- [Tugas Anda]
• 1. Jelaskan kapan Masa Konstruksi Proyek Kerja Sama dimulai dan kapan berakhir menurut teks definisi Proyek Kerja Sama.
• 2. Sunting bagian teks definisi Proyek Kerja Sama yang dimulai pada "Masa Operasional Proyek" dan berakhir pada "Sama sebagaimana ditentukan dalam Perjanjian Kerja Sama.", lalu ganti "Masa Operasional" dengan "Periode Operasional".
• 3. Lanjutkan teks definisi Proyek Kerja Sama mulai setelah kalimat terakhirnya.

- [Teks yang Ditampilkan]
.....
Masa Konstruksi Proyek Kerja Sama adalah masa sejak tercapainya perolehan pembiayaan sebagaimana dimaksud dalam Peraturan Perundang-undangan tentang Kerja Sama Pemerintah dengan Badan Usaha dalam Penyediaan Infrastruktur hingga tanggal dimulainya operasi komersial sebagaimana ditentukan dalam Perjanjian Kerja Sama.

 

 

18.

Masa Operasional Proyek Kerja Sama adalah masa sejak tanggal dimulainya operasi komersial hingga tanggal berakhirnya Perjanjian Kerja Sama sebagaimana ditentukan dalam Perjanjian Kerja Sama.

 

 

19.

Peraturan Perundang-undangan tentang Kerja Sama Pemerintah dengan Badan Usaha dalam Penyediaan Infrastruktur adalah Peraturan Presiden Nomor 67 Tahun 2005 tentang Kerja Sama Pemerintah dengan Badan Usaha dalam Penyediaan Infrastruktur sebagaimana telah diubah dengan Peraturan Presiden Nomor 13 Tahun 2010, termasuk peraturan-peraturan pelaksanaannya dan segala perubahan-perubahannya.
.....
- [Blok Data]
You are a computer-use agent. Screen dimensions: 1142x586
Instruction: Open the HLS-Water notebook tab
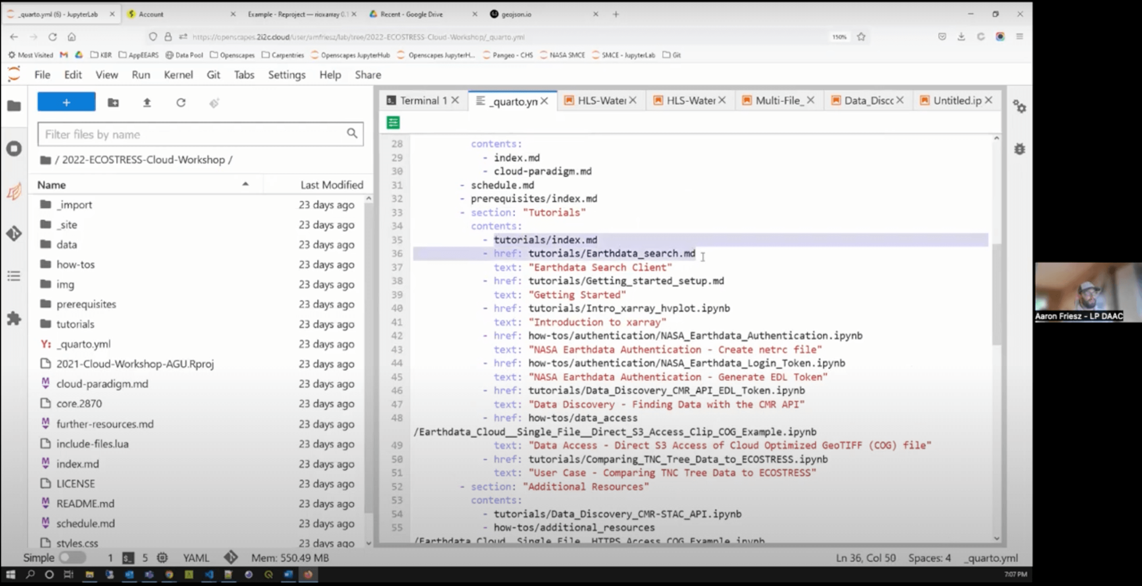point(599,100)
.....
- [Jawaban Latihan]
• 1. Masa Konstruksi Proyek Kerja Sama dimulai sejak tercapainya perolehan pembiayaan sebagaimana dimaksud dalam Peraturan Perundang-undangan tentang Kerja Sama Pemerintah dengan Badan Usaha dalam Penyediaan Infrastruktur. Masa itu berakhir pada tanggal dimulainya operasi komersial sebagaimana ditentukan dalam Perjanjian Kerja Sama.

• 2.
Periode Operasional Proyek Kerja Sama adalah masa sejak tanggal dimulainya operasi komersial hingga tanggal berakhirnya Perjanjian Kerja Sama sebagaimana ditentukan dalam Perjanjian Kerja Sama.

• 3.
 

 

20.

Regres adalah hak Penjamin untuk menagih Penanggung Jawab Proyek Kerja Sama atas apa yang telah dibayarkannya kepada Penerima Jaminan dalam rangka memenuhi Kewajiban Finansial Penanggung Jawab Proyek Kerja Sama dengan memperhitungkan nilai waktu dari uang yang dibayarkan tersebut (time value of money).

 

 

BAB II

 

 

PRINSIP, RUANG LINGKUP, DAN PERSYARATAN UMUM

 

 

Bagian Kesatu

 

 

Prinsip

 

 

Pasal 2

 

 

Penjaminan Infrastruktur dilakukan berdasarkan prinsip-prinsip sebagai berikut:

 

 

a.

Penjaminan Infrastruktur dilaksanakan sesuai dengan prinsip-prinsip pengendalian dan pengelolaan risiko keuangan negara guna menjaga kesinambungan APBN (fiscal sustainability).

 

 

b.

Penjaminan Infrastruktur diselenggarakan oleh Pemerintah yang dilaksanakan oleh Menteri Keuangan melalui Badan Usaha Penjaminan Infrastruktur.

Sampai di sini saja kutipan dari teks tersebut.